Ofunshi Oba Koso
Ofunshi Oba Koso is a traditional healer and spiritual diviner known as a Babalawo from the Yoruba religious tradition. Trained from an early age by both Lucumi and Traditional Yoruba masters, Ofunshi brings a unique perspective of African spirituality through his vast knowledge of Afro-Cuban syncretic religious practices such as Santeria (Lucumi) and Palo Monte, as well as Ifá as it is practiced in West Africa today. His wisdom and traditional knowledge are widely respected, and his counsel has been sought not only in the religious realm, but also in social and political arenas. In addition to his work as spiritual guide to many, he is also actively involved in global movements to improve the lives and conditions of Africans and African descendants. Currently, Ofunshi serves as Director of Outreach for Project Congo Global Voice, a year-long campaign to build a solidarity network to address the ongoing crisis in the Democratic Republic of the Congo and other resource-exploited regions. His past activities include serving as a member of the International Coordinating Committee and panelist for the First World Summit of Afro-Descendants held in Honduras (August 2011), presenting a paper on spirituality and tradition at the International Meeting of Writers and Poets of African, Indigenous, and Sino Descent in Costa Rica (October 2011), and serving as delegate to the United Nations for the General Assembly high level meeting on the 10th Anniversary of the Durban Declaration and Programme of Action (September 2011). Baba Ofunshi holds a degree in Cultural Analysis and Promotion from the University of Havana, where he also earned undergraduate certificates in Public Relations and Marketing, and a graduate level certificate in Social Anthropology and Religious Studies.
Dr. August Nimtz
August H. Nimtz, Professor of Political Science and African American and African Studies and Distinguished Teaching Professor, University of Minnesota, 1327 Social Sciences Building, 267 19th Ave., Minneapolis, MN 55455. Author of Lenin’s Electoral Strategy
Rene Thompson has been a professional Latin dancer for 27 years, 20 of those years as an instructor and choreographer. He began his career in Cuba in 1973 with a small role as an actor in the popular theatre company, “4 de Abril” under the direction of Tito Junco. Many other amateur theatres and dance companies helped him develop his artistic vocation. In the early 1980’s talent hunters discovered Rene’s versatility and soon he became a great Afro-Cuban dancer, performing with several well-known choreographers, directors, and dance companies, further developing hip unique style.

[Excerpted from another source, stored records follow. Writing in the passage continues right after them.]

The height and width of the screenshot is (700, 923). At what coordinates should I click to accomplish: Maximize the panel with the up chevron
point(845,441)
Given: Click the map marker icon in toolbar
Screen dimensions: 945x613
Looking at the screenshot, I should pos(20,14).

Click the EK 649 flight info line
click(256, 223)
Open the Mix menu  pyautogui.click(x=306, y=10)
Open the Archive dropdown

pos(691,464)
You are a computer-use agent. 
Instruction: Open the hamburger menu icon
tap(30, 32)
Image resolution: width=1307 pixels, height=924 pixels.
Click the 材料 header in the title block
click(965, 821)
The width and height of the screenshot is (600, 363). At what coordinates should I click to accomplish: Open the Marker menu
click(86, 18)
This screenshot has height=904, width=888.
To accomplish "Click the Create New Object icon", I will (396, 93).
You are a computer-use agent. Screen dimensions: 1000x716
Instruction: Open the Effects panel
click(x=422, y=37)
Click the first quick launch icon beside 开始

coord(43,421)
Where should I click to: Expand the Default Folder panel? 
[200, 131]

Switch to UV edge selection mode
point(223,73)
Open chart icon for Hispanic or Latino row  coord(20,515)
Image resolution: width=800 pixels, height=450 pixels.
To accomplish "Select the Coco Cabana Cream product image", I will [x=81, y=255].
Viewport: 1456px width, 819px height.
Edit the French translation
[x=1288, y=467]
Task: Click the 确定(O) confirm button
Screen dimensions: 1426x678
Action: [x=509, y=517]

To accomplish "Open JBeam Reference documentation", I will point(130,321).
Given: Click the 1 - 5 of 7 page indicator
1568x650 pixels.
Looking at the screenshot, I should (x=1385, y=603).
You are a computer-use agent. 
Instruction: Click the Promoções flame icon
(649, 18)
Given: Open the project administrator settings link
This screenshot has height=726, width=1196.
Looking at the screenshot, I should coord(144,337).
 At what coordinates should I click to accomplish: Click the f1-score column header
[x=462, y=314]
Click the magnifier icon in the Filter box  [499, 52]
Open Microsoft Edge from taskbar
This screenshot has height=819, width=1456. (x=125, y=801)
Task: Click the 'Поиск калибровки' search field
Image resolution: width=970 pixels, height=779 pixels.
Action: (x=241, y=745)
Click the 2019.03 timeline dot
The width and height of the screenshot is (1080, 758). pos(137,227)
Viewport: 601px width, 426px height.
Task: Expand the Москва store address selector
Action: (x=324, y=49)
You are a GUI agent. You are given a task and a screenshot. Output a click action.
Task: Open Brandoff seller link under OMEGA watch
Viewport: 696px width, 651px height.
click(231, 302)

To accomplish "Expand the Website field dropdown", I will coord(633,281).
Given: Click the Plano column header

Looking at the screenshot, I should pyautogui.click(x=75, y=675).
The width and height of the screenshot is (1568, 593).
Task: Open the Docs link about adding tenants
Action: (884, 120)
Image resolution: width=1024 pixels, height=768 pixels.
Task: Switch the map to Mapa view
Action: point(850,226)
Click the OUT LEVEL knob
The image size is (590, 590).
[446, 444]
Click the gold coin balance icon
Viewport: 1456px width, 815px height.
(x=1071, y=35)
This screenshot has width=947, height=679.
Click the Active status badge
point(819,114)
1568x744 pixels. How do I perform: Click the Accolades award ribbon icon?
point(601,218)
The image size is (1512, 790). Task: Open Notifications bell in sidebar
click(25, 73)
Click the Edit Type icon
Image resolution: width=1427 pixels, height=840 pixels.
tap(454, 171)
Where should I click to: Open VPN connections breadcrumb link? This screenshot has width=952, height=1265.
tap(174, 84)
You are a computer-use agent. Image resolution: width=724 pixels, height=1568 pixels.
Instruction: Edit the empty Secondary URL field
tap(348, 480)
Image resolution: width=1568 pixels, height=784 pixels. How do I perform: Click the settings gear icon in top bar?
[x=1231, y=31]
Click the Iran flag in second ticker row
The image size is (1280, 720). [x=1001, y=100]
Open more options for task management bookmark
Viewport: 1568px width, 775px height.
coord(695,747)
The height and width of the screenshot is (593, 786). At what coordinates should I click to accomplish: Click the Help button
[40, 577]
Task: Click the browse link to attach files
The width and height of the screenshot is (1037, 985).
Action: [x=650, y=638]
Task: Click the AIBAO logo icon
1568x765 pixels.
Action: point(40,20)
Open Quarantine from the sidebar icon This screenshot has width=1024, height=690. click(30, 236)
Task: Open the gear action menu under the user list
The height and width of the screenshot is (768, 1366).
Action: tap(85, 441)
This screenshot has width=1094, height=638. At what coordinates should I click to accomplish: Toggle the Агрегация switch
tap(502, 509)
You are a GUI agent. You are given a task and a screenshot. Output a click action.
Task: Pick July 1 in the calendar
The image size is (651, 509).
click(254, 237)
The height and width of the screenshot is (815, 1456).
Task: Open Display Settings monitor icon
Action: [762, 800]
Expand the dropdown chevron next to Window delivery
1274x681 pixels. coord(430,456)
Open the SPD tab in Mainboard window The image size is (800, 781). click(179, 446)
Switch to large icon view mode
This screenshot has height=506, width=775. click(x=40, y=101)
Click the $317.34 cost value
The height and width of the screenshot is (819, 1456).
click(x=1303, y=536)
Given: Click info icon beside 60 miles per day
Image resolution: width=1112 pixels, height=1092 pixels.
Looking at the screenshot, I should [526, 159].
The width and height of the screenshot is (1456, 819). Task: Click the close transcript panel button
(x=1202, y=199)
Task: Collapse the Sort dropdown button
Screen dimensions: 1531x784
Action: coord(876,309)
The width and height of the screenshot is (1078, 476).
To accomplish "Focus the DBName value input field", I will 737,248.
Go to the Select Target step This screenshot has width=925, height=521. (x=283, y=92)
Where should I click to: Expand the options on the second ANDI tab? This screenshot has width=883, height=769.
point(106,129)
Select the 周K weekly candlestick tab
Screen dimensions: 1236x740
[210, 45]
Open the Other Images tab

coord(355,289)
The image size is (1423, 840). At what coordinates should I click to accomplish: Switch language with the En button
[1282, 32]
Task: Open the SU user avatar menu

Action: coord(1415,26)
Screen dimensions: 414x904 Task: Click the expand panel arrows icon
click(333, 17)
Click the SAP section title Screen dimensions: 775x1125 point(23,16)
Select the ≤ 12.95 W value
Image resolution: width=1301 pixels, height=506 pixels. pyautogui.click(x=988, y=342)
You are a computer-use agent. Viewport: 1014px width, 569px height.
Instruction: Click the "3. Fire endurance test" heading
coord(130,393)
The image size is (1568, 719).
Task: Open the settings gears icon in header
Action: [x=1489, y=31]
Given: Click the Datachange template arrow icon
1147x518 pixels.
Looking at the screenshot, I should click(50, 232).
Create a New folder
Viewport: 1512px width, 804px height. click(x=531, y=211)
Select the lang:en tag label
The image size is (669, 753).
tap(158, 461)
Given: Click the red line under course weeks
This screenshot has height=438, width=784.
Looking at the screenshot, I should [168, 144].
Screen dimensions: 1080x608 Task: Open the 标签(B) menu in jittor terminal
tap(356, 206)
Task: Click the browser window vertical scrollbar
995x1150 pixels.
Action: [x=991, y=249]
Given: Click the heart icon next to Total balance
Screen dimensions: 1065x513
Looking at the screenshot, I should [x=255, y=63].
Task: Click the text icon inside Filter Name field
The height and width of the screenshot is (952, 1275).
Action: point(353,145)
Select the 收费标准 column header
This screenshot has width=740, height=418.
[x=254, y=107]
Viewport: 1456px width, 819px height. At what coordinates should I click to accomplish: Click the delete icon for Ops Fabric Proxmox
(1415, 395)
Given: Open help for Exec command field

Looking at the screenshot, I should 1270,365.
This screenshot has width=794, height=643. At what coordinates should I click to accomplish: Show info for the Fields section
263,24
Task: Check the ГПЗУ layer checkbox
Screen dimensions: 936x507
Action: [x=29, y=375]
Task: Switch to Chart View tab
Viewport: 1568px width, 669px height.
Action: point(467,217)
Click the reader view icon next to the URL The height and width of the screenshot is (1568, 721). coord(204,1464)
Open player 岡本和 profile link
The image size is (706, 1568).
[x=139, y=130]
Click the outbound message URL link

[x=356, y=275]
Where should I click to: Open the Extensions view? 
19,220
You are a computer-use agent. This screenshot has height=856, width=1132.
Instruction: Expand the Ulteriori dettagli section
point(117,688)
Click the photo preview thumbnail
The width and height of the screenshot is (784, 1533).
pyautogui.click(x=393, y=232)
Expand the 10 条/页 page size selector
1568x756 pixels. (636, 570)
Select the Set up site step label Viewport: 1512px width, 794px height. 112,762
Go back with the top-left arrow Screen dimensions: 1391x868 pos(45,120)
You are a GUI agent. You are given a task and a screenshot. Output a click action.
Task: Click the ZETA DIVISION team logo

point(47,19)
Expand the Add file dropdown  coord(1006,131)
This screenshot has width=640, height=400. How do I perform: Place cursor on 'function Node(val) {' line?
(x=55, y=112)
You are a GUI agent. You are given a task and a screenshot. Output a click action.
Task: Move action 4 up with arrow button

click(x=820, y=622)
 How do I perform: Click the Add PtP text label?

1986 brought him into the work f of the night shows at the most prestigious clubs in Cuba such as Tropicana. His energetic and charming dance got the attention of many famous choreographers and directors from all over the worlds. Rene has performed traditional Afro-Cuban and popular Latin dance all over the world and in many music videos and movies with popular US and international artists including Will Smith, John Leguizamo, Gloria Estefan and the Miami Sound Machine.
Born and trained in Cuba, Rene brings a wealth of knowledge of music and dance and culture to his audiences. He teaches Cuban salsa, cha cha cha, rumba, mambo, and other traditional Cuban rhythms and always includes the “heart” of the Cuban style that has its foundations in Africa and Spain, as well as his homeland of Cuba. Rene has been honored for his informative and insightful talks and delightful demonstrations about the rich history of his Afro-Cuban roots by: the Federal Executive Board, USDA, Harrington Foundation, and Minneapolis Community College.
Dr. Melisa Rivière
Minnesota Yoruba Cuba Association; Executive Secretary
Anthropologist Melisa Rivière received her doctorate degree as a MacArthur fellow from the University of Minnesota in 2010. Her research has focused on the globalization of hip-hop, civil rights, and popular youth culture movements in Cuba and Puerto Rico. She has published portions of her research in academic journals and popular culture magazines as well as received various awards for her multimedia ethnographic works. Currently she is developing new research on music censorship and the innovation mechanisms of underground rap recording studios throughout Latin America. Her teaching approach aims to develop critical thinkers that can contribute to their respective academic and greater communities, while also stimulating student’s creative trade skills; thus motivating the learner’s multiple intelligences. Dr. Rivière has served as academic director for SIT Study Abroad and taught as adjunct faculty at Hamline University, at present she is a lecturer in the Institute for Global Studies at the University of Minnesota.